Nothing but the lines from the one containing "You are a computer-use agent. Screen" through the end of the data should be output, each reproduced exactly.
#### Data excerpts
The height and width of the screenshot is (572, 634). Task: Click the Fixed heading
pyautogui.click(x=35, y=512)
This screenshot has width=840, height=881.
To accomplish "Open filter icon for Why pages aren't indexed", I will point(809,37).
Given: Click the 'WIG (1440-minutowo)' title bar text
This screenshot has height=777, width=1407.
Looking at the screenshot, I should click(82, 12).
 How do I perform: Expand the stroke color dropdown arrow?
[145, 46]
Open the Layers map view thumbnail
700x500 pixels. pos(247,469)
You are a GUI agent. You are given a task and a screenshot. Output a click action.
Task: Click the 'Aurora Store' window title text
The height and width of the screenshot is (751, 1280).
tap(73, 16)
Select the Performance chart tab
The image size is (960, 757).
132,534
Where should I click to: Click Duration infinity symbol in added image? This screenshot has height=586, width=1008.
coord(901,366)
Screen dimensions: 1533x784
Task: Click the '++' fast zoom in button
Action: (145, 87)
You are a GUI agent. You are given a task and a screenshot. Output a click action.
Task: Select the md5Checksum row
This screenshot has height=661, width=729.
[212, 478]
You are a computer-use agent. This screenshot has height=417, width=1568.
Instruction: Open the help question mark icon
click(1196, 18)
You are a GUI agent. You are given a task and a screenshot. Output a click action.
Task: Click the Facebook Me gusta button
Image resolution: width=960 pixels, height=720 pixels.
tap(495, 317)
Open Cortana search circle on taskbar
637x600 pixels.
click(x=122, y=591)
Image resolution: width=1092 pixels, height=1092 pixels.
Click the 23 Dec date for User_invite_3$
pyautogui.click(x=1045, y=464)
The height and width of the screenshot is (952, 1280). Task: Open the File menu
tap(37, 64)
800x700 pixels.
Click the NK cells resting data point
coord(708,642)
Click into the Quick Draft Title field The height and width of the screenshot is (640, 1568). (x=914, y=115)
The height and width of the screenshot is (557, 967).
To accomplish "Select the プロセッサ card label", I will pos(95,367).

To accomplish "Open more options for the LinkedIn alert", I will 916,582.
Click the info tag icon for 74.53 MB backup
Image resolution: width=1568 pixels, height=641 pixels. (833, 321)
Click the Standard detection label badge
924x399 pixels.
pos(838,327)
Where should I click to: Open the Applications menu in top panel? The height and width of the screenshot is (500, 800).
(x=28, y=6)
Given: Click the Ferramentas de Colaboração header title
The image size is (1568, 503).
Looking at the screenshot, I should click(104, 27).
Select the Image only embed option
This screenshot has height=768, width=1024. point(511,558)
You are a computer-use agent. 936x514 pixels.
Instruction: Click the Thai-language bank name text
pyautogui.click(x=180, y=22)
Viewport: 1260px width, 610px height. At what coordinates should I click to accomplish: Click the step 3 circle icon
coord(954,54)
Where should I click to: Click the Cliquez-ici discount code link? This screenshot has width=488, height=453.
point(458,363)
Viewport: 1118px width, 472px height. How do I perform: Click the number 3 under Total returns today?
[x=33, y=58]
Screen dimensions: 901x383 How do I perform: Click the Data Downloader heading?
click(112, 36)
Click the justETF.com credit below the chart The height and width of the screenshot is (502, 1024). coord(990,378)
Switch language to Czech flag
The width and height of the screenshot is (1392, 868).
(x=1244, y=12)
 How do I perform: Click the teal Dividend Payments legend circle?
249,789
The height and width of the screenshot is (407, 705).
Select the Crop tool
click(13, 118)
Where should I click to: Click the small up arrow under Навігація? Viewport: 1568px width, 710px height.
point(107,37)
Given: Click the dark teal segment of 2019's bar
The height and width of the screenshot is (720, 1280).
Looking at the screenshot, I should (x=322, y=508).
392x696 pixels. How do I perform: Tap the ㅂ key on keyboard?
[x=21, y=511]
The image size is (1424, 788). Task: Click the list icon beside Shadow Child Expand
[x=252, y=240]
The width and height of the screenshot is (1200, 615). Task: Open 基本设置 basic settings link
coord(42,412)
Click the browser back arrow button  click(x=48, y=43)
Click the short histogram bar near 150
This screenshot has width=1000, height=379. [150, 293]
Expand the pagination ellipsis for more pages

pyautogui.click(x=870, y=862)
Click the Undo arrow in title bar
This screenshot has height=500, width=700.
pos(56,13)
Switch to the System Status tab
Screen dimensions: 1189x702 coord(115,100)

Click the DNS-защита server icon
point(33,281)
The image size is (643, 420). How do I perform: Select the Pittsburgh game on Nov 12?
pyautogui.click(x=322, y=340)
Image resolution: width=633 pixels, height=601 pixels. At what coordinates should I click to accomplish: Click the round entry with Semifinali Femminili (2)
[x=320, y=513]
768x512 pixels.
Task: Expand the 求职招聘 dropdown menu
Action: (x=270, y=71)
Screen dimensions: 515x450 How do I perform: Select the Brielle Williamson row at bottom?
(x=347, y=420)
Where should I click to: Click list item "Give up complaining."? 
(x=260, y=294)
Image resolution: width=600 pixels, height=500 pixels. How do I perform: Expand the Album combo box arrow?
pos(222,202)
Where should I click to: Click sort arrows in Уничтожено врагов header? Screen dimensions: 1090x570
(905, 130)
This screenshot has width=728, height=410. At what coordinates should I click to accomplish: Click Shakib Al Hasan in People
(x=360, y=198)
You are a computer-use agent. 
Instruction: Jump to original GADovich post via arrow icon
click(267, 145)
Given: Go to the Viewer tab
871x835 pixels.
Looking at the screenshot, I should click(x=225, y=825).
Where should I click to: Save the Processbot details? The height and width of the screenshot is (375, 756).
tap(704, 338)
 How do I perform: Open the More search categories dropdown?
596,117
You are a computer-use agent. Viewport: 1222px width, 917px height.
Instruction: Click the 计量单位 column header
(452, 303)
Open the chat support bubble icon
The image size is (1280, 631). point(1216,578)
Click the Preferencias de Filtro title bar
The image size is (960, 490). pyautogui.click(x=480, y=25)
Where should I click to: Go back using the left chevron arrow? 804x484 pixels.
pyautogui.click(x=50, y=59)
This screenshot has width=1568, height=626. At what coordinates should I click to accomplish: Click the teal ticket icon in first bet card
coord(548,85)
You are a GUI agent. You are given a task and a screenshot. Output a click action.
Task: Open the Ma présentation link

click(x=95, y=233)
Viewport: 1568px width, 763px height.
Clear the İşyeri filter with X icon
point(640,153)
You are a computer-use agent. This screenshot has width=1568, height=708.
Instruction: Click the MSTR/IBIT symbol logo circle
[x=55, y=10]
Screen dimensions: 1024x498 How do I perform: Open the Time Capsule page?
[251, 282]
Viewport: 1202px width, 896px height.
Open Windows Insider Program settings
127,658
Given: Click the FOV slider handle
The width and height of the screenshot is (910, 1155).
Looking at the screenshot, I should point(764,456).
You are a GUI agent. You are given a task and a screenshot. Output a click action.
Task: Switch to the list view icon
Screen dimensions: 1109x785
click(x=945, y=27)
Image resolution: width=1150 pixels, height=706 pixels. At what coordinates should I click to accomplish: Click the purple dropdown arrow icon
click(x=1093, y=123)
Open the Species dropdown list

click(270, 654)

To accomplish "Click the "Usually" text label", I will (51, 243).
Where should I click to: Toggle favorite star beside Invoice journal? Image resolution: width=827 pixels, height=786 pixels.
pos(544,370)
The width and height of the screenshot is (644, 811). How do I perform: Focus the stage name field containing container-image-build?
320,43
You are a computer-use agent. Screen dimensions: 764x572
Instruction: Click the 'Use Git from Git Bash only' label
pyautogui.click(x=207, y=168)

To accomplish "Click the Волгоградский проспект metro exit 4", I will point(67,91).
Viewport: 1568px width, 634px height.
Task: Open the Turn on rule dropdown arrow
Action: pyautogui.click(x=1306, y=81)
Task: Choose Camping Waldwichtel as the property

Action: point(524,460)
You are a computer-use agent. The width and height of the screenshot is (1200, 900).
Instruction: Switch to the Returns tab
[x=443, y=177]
########
• Written response:
You are a computer-use agent. Screen dimensions: 764x572
Instruction: Click the 'Use Git from Git Bash only' label
pyautogui.click(x=207, y=168)

To accomplish "Click the Волгоградский проспект metro exit 4", I will point(67,91).
Viewport: 1568px width, 634px height.
Task: Open the Turn on rule dropdown arrow
Action: pyautogui.click(x=1306, y=81)
Task: Choose Camping Waldwichtel as the property

Action: point(524,460)
You are a computer-use agent. The width and height of the screenshot is (1200, 900).
Instruction: Switch to the Returns tab
[x=443, y=177]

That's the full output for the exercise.